Collected data entries
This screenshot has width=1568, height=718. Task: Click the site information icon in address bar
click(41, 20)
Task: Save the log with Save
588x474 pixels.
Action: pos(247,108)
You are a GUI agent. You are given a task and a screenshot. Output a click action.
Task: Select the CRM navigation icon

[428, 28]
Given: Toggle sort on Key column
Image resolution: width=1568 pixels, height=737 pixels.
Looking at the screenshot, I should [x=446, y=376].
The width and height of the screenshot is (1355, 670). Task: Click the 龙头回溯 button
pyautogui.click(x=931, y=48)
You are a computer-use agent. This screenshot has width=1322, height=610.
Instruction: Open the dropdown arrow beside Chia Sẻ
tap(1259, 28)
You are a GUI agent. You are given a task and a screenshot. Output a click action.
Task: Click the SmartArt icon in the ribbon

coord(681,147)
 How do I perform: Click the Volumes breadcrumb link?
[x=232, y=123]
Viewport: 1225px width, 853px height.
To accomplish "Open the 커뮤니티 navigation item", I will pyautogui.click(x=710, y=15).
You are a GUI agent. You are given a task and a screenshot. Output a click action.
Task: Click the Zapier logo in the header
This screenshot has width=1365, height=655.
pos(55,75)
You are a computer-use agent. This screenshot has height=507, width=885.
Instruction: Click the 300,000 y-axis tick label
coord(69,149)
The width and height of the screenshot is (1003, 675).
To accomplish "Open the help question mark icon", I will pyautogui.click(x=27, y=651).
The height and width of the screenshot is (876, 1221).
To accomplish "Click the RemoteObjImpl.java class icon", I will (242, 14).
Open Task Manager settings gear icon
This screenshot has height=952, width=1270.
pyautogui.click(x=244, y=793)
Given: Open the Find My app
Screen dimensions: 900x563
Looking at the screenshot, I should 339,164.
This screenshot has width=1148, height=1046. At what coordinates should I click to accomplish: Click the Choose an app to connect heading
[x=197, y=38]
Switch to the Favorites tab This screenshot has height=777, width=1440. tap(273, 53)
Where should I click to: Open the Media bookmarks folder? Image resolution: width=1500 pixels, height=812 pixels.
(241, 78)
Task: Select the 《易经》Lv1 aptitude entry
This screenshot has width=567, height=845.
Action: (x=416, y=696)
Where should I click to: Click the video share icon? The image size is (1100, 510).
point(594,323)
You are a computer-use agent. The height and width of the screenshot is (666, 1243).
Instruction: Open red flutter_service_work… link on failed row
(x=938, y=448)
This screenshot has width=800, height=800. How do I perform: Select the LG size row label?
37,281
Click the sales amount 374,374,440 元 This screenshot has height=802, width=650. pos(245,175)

EXERCISE REQUIREMENTS →
Give an exact copy of all the data shown above.

SOLUTION TO THE EXERCISE →
This screenshot has width=1568, height=718. Task: Click the site information icon in address bar
click(41, 20)
Task: Save the log with Save
588x474 pixels.
Action: pos(247,108)
You are a GUI agent. You are given a task and a screenshot. Output a click action.
Task: Select the CRM navigation icon

[428, 28]
Given: Toggle sort on Key column
Image resolution: width=1568 pixels, height=737 pixels.
Looking at the screenshot, I should [x=446, y=376].
The width and height of the screenshot is (1355, 670). Task: Click the 龙头回溯 button
pyautogui.click(x=931, y=48)
You are a computer-use agent. This screenshot has width=1322, height=610.
Instruction: Open the dropdown arrow beside Chia Sẻ
tap(1259, 28)
You are a GUI agent. You are given a task and a screenshot. Output a click action.
Task: Click the SmartArt icon in the ribbon

coord(681,147)
 How do I perform: Click the Volumes breadcrumb link?
[x=232, y=123]
Viewport: 1225px width, 853px height.
To accomplish "Open the 커뮤니티 navigation item", I will pyautogui.click(x=710, y=15).
You are a GUI agent. You are given a task and a screenshot. Output a click action.
Task: Click the Zapier logo in the header
This screenshot has width=1365, height=655.
pos(55,75)
You are a computer-use agent. This screenshot has height=507, width=885.
Instruction: Click the 300,000 y-axis tick label
coord(69,149)
The width and height of the screenshot is (1003, 675).
To accomplish "Open the help question mark icon", I will pyautogui.click(x=27, y=651).
The height and width of the screenshot is (876, 1221).
To accomplish "Click the RemoteObjImpl.java class icon", I will (242, 14).
Open Task Manager settings gear icon
This screenshot has height=952, width=1270.
pyautogui.click(x=244, y=793)
Given: Open the Find My app
Screen dimensions: 900x563
Looking at the screenshot, I should 339,164.
This screenshot has width=1148, height=1046. At what coordinates should I click to accomplish: Click the Choose an app to connect heading
[x=197, y=38]
Switch to the Favorites tab This screenshot has height=777, width=1440. tap(273, 53)
Where should I click to: Open the Media bookmarks folder? Image resolution: width=1500 pixels, height=812 pixels.
(241, 78)
Task: Select the 《易经》Lv1 aptitude entry
This screenshot has width=567, height=845.
Action: (x=416, y=696)
Where should I click to: Click the video share icon? The image size is (1100, 510).
point(594,323)
You are a computer-use agent. The height and width of the screenshot is (666, 1243).
Instruction: Open red flutter_service_work… link on failed row
(x=938, y=448)
This screenshot has width=800, height=800. How do I perform: Select the LG size row label?
37,281
Click the sales amount 374,374,440 元 This screenshot has height=802, width=650. pos(245,175)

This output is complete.